Florence Brisset-Foucault : Alors, ce n'est pas la première fois que Kizza Besigye a été accusé de collusion avec des rebelles armés pour renverser le gouvernement. Ça avait déjà été le cas en amont de l'élection présidentielle de 2006. À l'époque, les accusations n'avaient absolument pas tenu et il avait finalement été blanchi. Pour cette fois, on ne sait pas encore, mais en tout cas, ça fait partie de ces formes classiques de décrédibilisation de l'opposition, qui sont utilisées par le régime.

Alors ce qui frappe tout de même, c'est que Kizza Besigye, qui est médecin, qui est civil, comparaît devant un tribunal militaire ?

Oui, tout à fait, et ça, ça fait partie des nouveautés, je dirais, des quatre ou cinq dernières années en Ouganda. Et ça continue, même s’il y a quelques années, en 2022, il y avait eu une décision de la Cour constitutionnelle qui disait que c'était illégal de poursuivre des civils en Cour martiale. Mais ça se poursuit et il n'est pas le seul à être dans ce cas. Il y a quelques jours, son avocat, Eron Kiiza, qui est lui aussi un civil, a été condamné à neuf mois d'emprisonnement pour outrage à la Cour par une Cour militaire également, en quelques heures et visiblement en toute irrégularité.

Donc, ça ressemble à du harcèlement judiciaire ?
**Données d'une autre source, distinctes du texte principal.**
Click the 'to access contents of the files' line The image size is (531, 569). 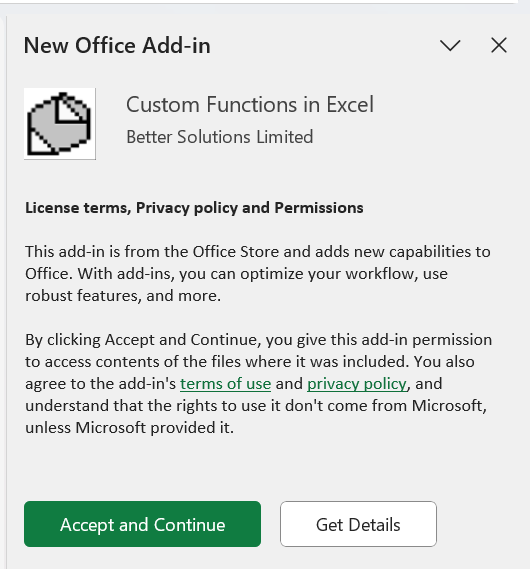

Kizza Besigye disait lui-même, il y a quelques années, qu'il avait été arrêté des dizaines de fois et qu'il avait arrêté de compter. Donc oui, je pense que ce qualificatif est tout à fait idoine.

L’épouse de Kizza Besigye, Winnie Byanyima, qui dirige le programme Onusida pour le monde entier, affirme que son mari a été kidnappé en novembre à Nairobi, puis transféré de force à Kampala. Ce n'est quand même pas très courant. Comment se fait-il que le Kenya ait laissé faire cela ?

Oui, Winnie Byanyima a parlé de « paradis des kidnappeurs » pour parler de la capitale du Kenya, Nairobi. Donc, c'est évidemment une formule très forte. Là encore, Kizza Besigye n'est pas le seul opposant étranger à avoir été arrêté récemment dans la capitale du Kenya. Il y a eu aussi des opposants turcs, sud-soudanais, rwandais, nigérians qui ont fait les frais de cette pratique. Concernant les Ougandais, ce n'est pas le seul non plus. En juillet dernier, il y a une trentaine d'opposants ougandais qui s'étaient rassemblés du côté de la ville de Kisumu, dans l'ouest du Kenya, qui ont été aussi arrêtés violemment, puis mis dans des camionnettes et transportés de l'autre côté de la frontière pour être ensuite emprisonnés en Ouganda, donc ça faisait longtemps que ce n'était pas arrivé.

Dans les années 1980-1990, le docteur Kizza Besigye était le médecin personnel de Yoweri Museveni. Mais, depuis 25 ans, il est son principal opposant. Il a aujourd'hui 68 ans, soit 12 ans de moins que le chef de l'État ougandais. Est-ce que Yoweri Museveni en a encore peur ?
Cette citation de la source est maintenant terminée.